Maybe my glasses are rose-tinted, but on the whole it seems to me that we were, despite differences over the Vietnam War, rather "happy little Vegemites". Throughout the fifties unemployment was kept below 2% rising only by a percentage point in the 1960s, people claiming the various disability benefits were relatively few, families were relatively stable, recorded crime rates were comparatively low, alcohol was the only drug causing serious social problems, and nobody had heard of the "culture of complaint". That is not to contend that there were no unhappy people in a society that, whatever its other conveniences, was by today's measure censorious. Nor is it to argue that injustices were not swept under carpets. We were, for instance, thoughtless of Aborigines' rights and welfare but, if what we are told is reliable, Aborigines' health and life expectancy in the 1950s and 1960s was closer to that of the non-aboriginal population than it is today.

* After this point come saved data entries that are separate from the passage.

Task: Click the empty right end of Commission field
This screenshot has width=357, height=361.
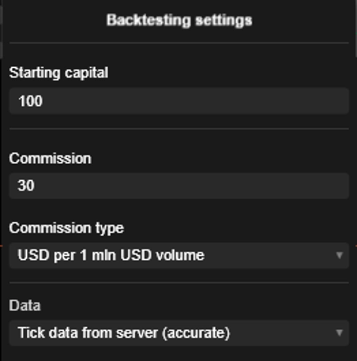Action: [321, 186]
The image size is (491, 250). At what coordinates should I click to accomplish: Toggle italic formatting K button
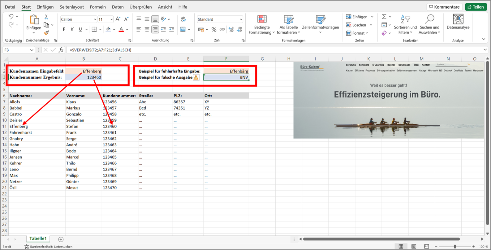72,29
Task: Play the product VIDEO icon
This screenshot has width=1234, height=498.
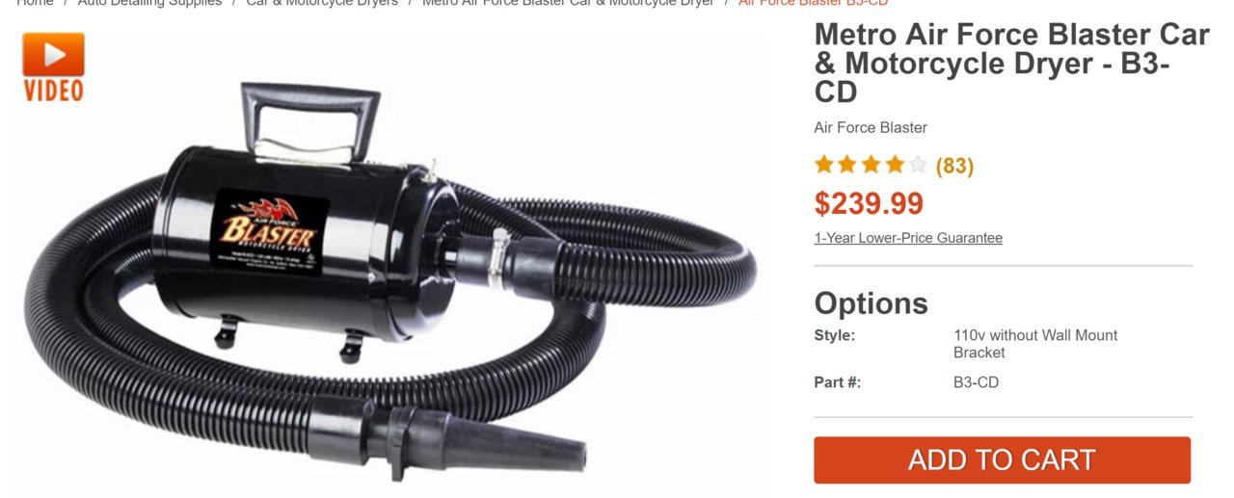Action: (x=54, y=66)
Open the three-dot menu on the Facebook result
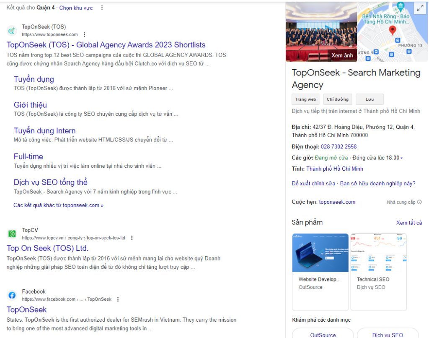Viewport: 429px width, 338px height. pos(118,299)
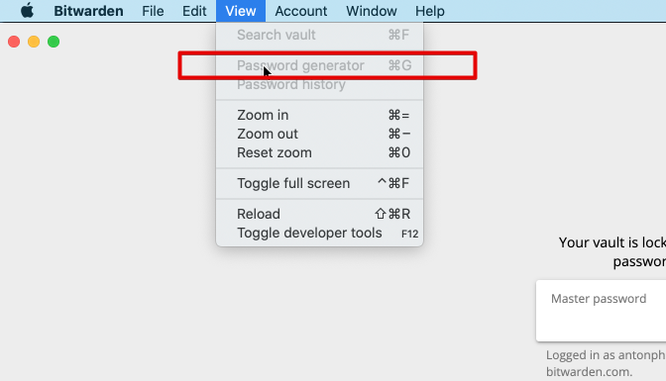Viewport: 666px width, 381px height.
Task: Click the yellow minimize window button
Action: [34, 42]
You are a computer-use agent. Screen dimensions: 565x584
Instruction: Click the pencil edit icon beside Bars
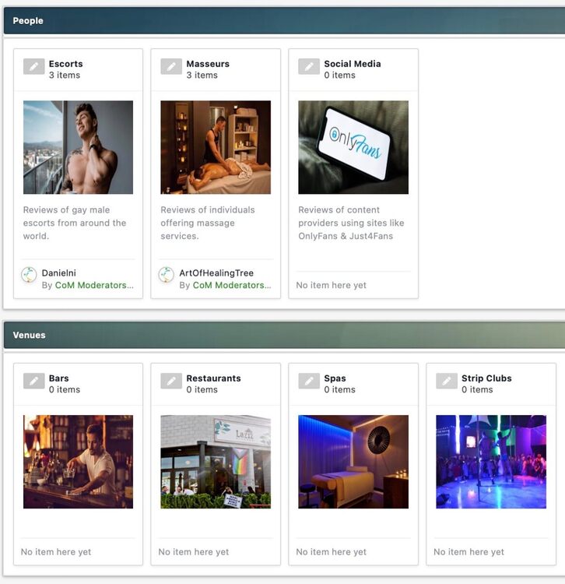point(33,381)
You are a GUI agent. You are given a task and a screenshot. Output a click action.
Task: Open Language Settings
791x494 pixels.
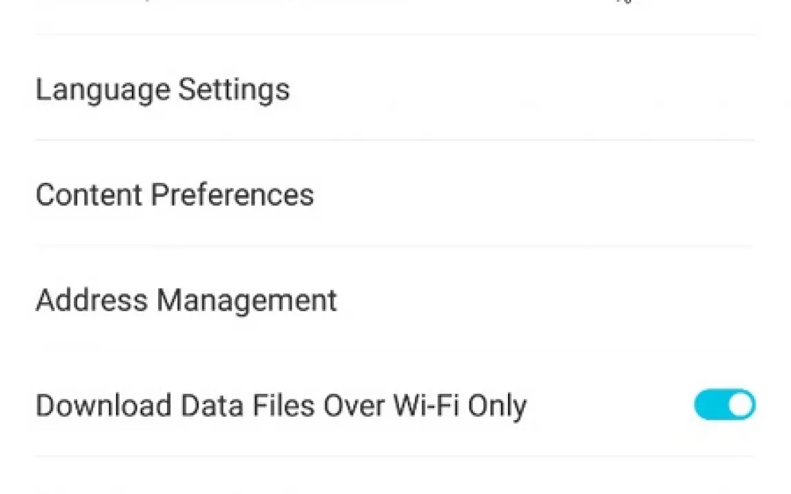[163, 90]
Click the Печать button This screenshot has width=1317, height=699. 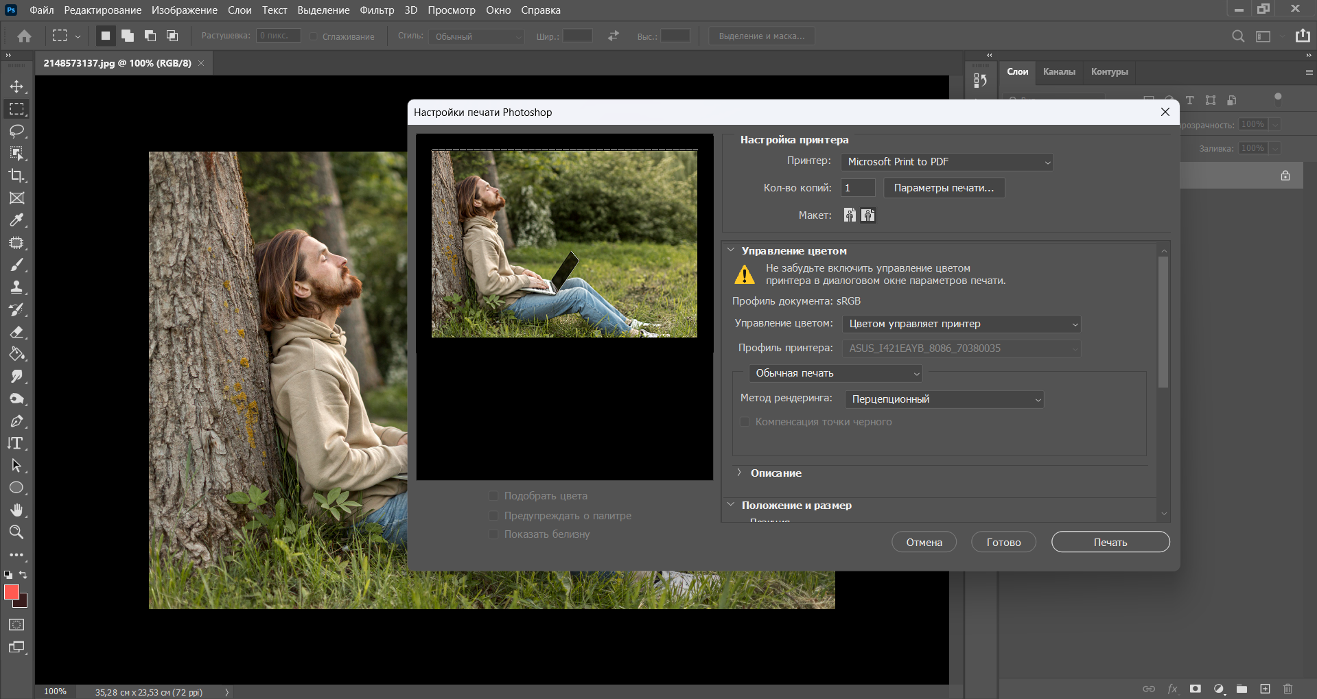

Unlike most other Western nations, however, our economic growth was associated with rapid population growth of over 2% per year, almost half of which was contributed by net migration. Economic growth per head, that is improvement in living standards, did not compare favourably with the countries with which we liked to compare ourselves. From 1954/55 to 1978/79 annual per capita growth was only 1.5%. Consequently, Australians were slipping down the tables of relative living standards. (20) Migration, which subtracted from the physical capital available to an average Australian but added to the proportion of working age population, was not the cause of poor per-capita economic growth. It did, however, tend to mask it.
Wolfgang Kasper, Richard Blandy, John Freebairn, Douglas Hocking and Robert O'Neil, the authors of Australia at the Crossroads, a publication destined to inspire much dry activity, illustrated the decline this way:
Compared with the spectacular rise in living standards in the capital-intensive industrial countries of the Northern Hemisphere, Australia lost ground. In the early 1950s, Australia's per-capita income was higher than that of all European countries, except Switzerland, and Australia was one of the richest countries on earth, in a class with the United States, Canada, Sweden and Switzerland. By the late 1970s, Australian per capita incomes were about 25% below those of Sweden and Switzerland and about 10% below those of the United States or West Germany. Australia now finds herself amongst the middle-developed countries, below Japan but above the poorer European industrial countries like the UK and Italy. (21)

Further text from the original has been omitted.